**Description of the task**
The lines from the one containing "The height and" through the last one in the data: please copy those exactly, and only those, without the pictures.
Content starts
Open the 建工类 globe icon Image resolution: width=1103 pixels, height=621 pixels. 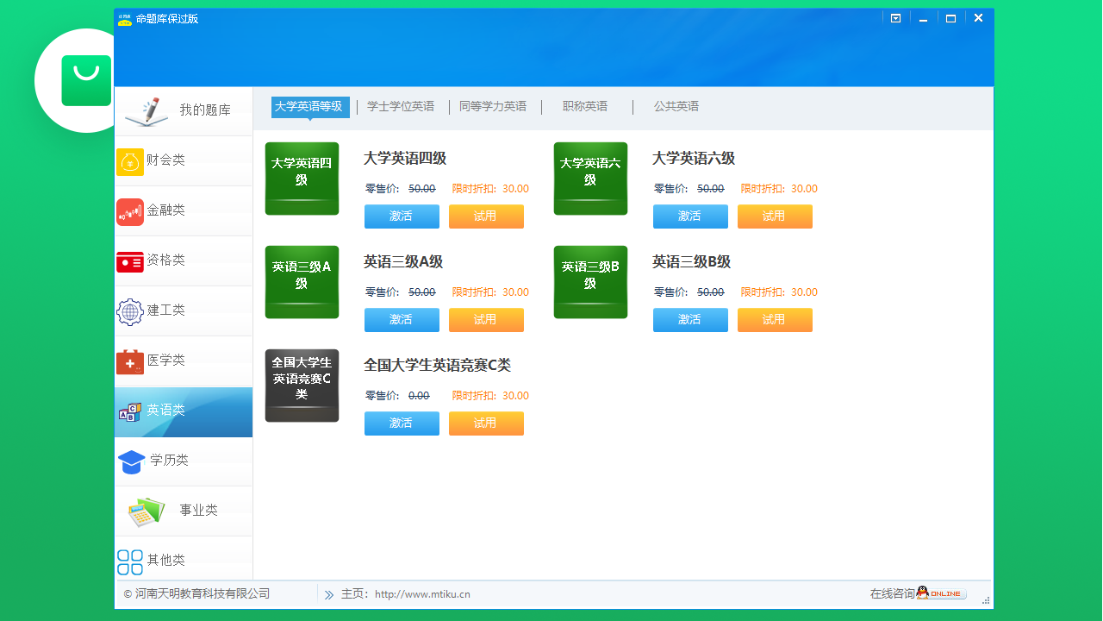click(130, 311)
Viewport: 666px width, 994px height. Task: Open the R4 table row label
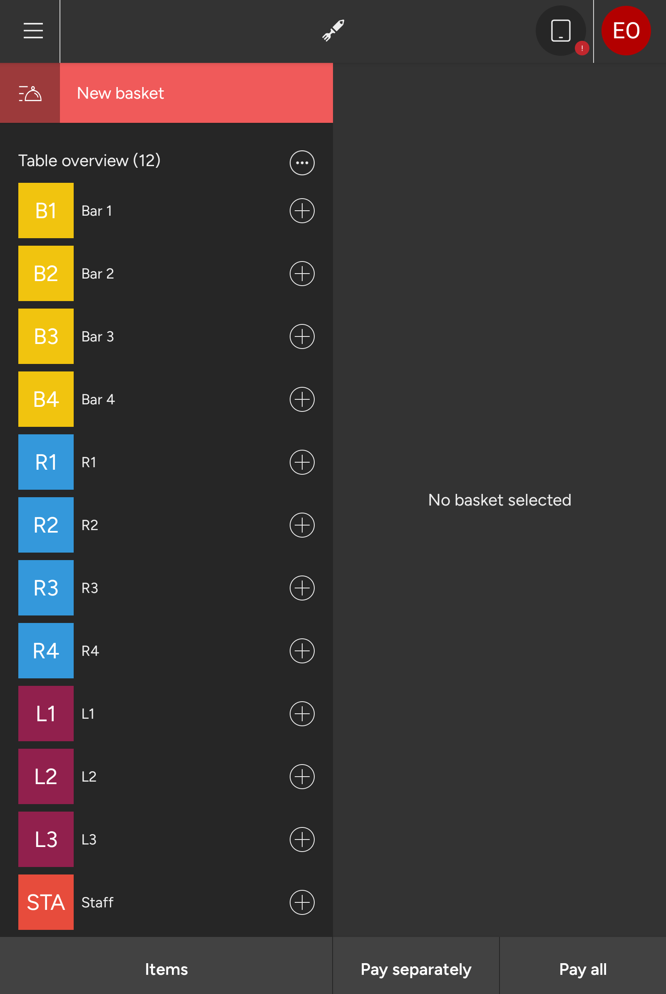tap(90, 651)
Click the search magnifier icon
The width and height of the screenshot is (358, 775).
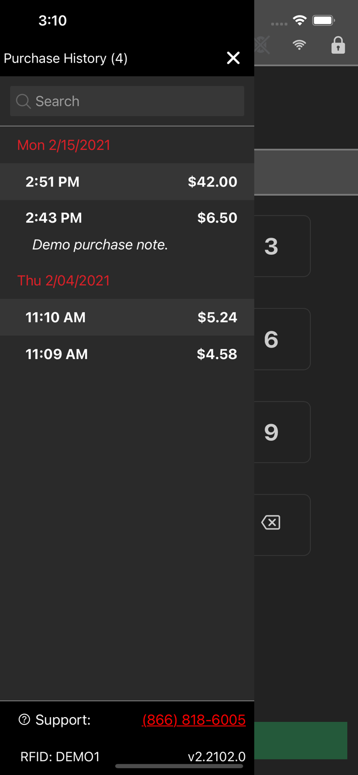coord(23,101)
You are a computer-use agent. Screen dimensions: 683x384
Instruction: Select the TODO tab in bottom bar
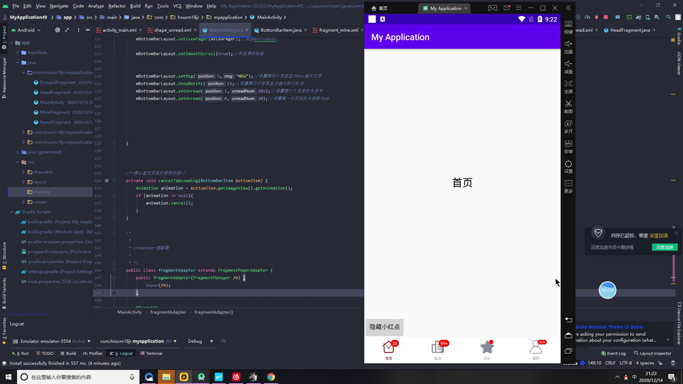[47, 353]
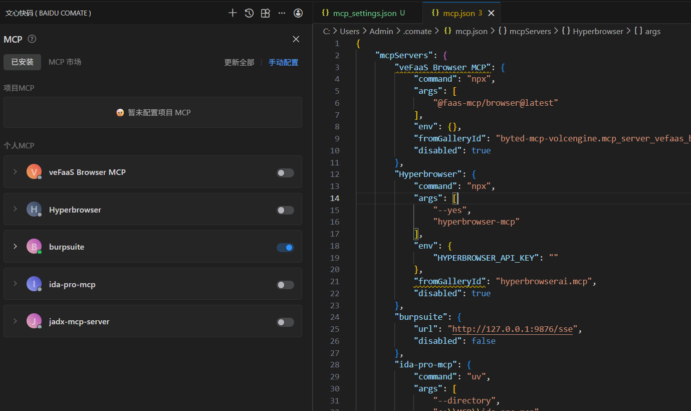This screenshot has width=691, height=411.
Task: Switch to the MCP 市场 tab
Action: coord(65,62)
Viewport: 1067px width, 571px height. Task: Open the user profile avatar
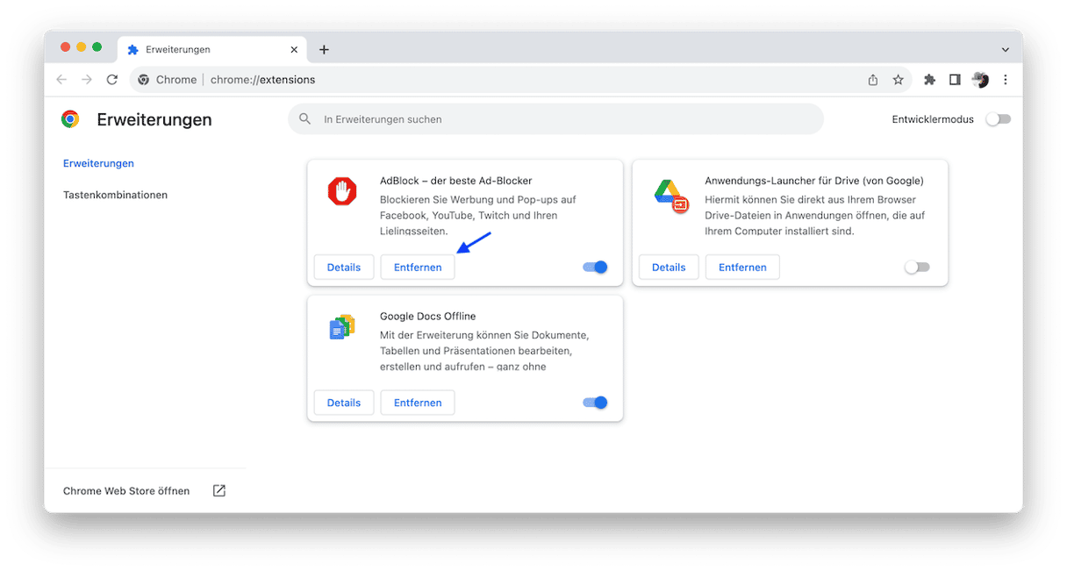[980, 80]
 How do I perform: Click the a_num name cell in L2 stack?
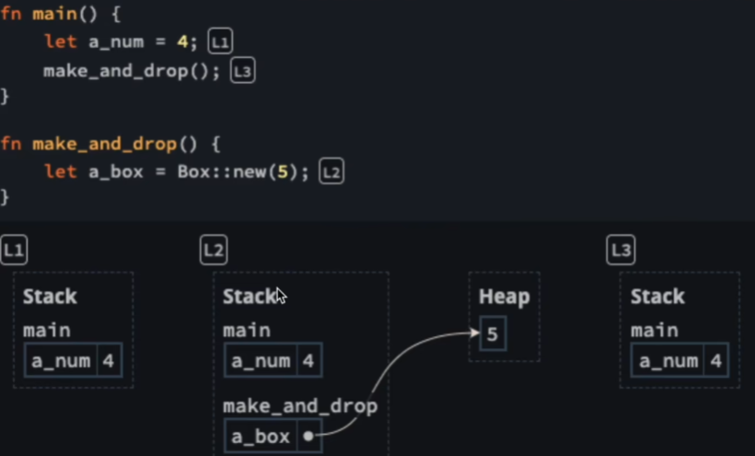click(261, 361)
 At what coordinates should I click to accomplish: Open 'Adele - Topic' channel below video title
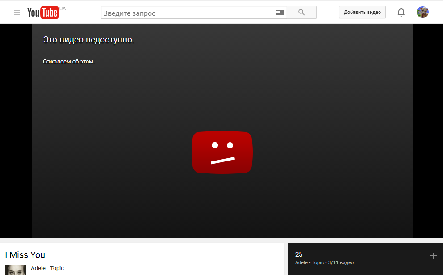[47, 268]
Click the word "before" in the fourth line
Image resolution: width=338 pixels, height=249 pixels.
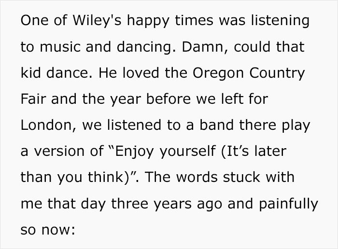pos(169,99)
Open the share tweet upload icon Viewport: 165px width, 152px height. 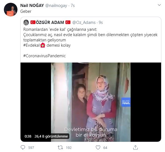[x=135, y=147]
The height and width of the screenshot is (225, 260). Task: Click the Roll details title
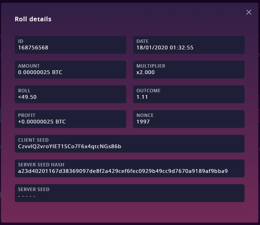33,19
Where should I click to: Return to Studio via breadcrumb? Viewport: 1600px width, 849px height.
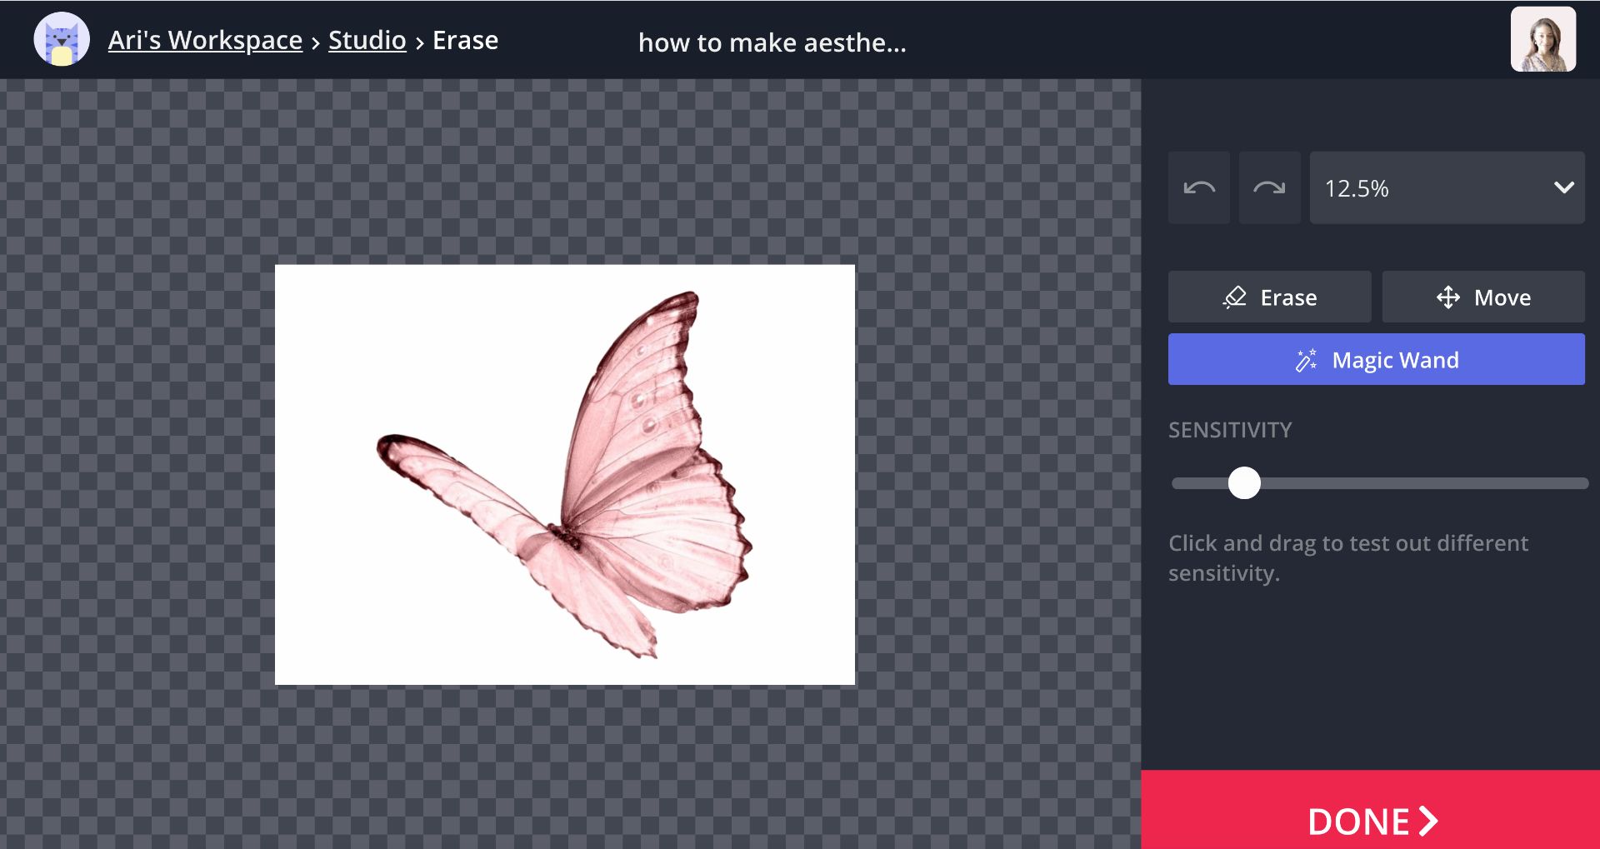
Content ends
**Exercise result**
The height and width of the screenshot is (225, 260). Task: Click the Roll details title
33,19
Where should I click to: Return to Studio via breadcrumb? Viewport: 1600px width, 849px height.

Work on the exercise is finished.